As part of my unread-books-reading project, I’m now finally reading Cosmic Trigger, most of which is more or less an autobiography about how Wilson learned about (and from) drugs, conspiracy theories, humanity being guided by aliens from Sirius, physics, magick, tantra, Crowley, Leary, synchronicity, metaprogramming, psychic abilities, cryonics, and more.

I’m finding it reasonably interesting, especially now that I have some more context for some of what Wilson’s saying than I did when I was in high school. (For example, I don’t think I understood at the time that he was an ardent Libertarian.)

But one thing I see him doing over and over in this book is to assume that two things that have a point of (possibly metaphorical) similarity are essentially the same.

For example, he takes it for granted that some aspects of physics are equivalent to some aspects of mysticism. He doesn’t quite explicitly say “both of them involve energy, so they’re the same thing,” but he comes pretty close to that. Another example: he claims that Castaneda’s “Mescalito,” a peyote spirit, “takes many forms in many myth-systems,” including Peter Pan and Mr. Spock; my impression is that he’s saying that any being who has pointed ears and/or green skin is a manifestation of the same idea. (The picture of Peter Pan that he includes appears to have pointed ears.)

I recognize the allure of this general approach to things. Similarities are cool, synchronicity is neat, metaphors and analogies can be very useful, and combining disparate things into a simple unified system is very tempting.

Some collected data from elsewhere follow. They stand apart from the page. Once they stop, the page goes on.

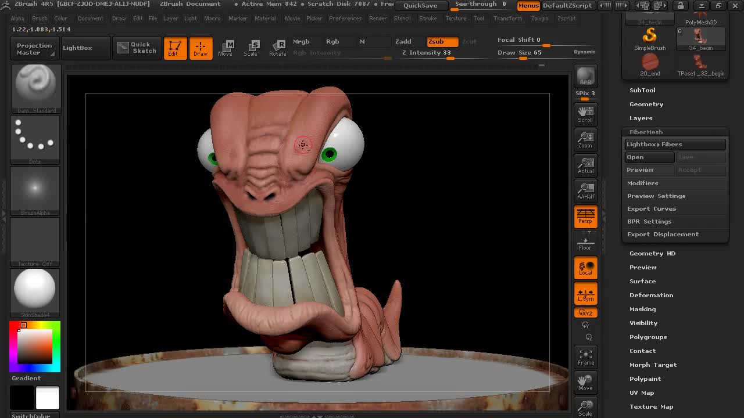Expand the Modifiers section in FiberMesh
This screenshot has height=418, width=744.
point(642,183)
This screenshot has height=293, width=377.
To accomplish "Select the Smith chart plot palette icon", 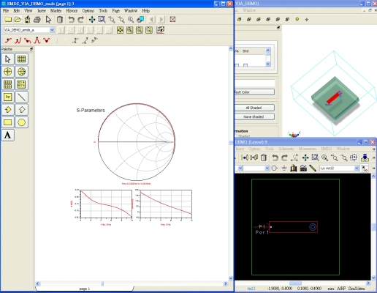I will [x=21, y=72].
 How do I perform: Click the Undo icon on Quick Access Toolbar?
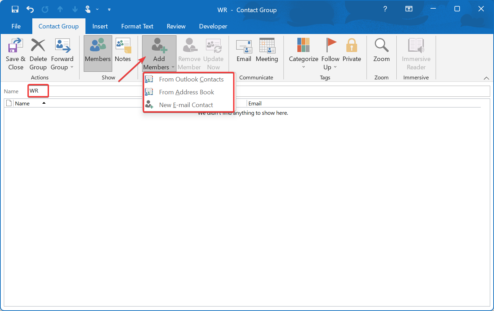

And yet, if you make an analogy but then forget that it’s just an analogy, you’ll often end up coming to incorrect conclusions. Over and over again, I feel like Wilson is essentially saying something like the following:

“I’ve heard of this thing called a couch. Sources that talk about it say that it has four legs and a back, and you sit on it. Obviously that’s the same thing as what our culture refers to as an ‘elephant.’ Therefore, we can conclude that couches have trunks and tails, and sometimes stampede. For the rest of this book, I’m going to make casual references to couch stampedes as if they were a scientifically proven fact.”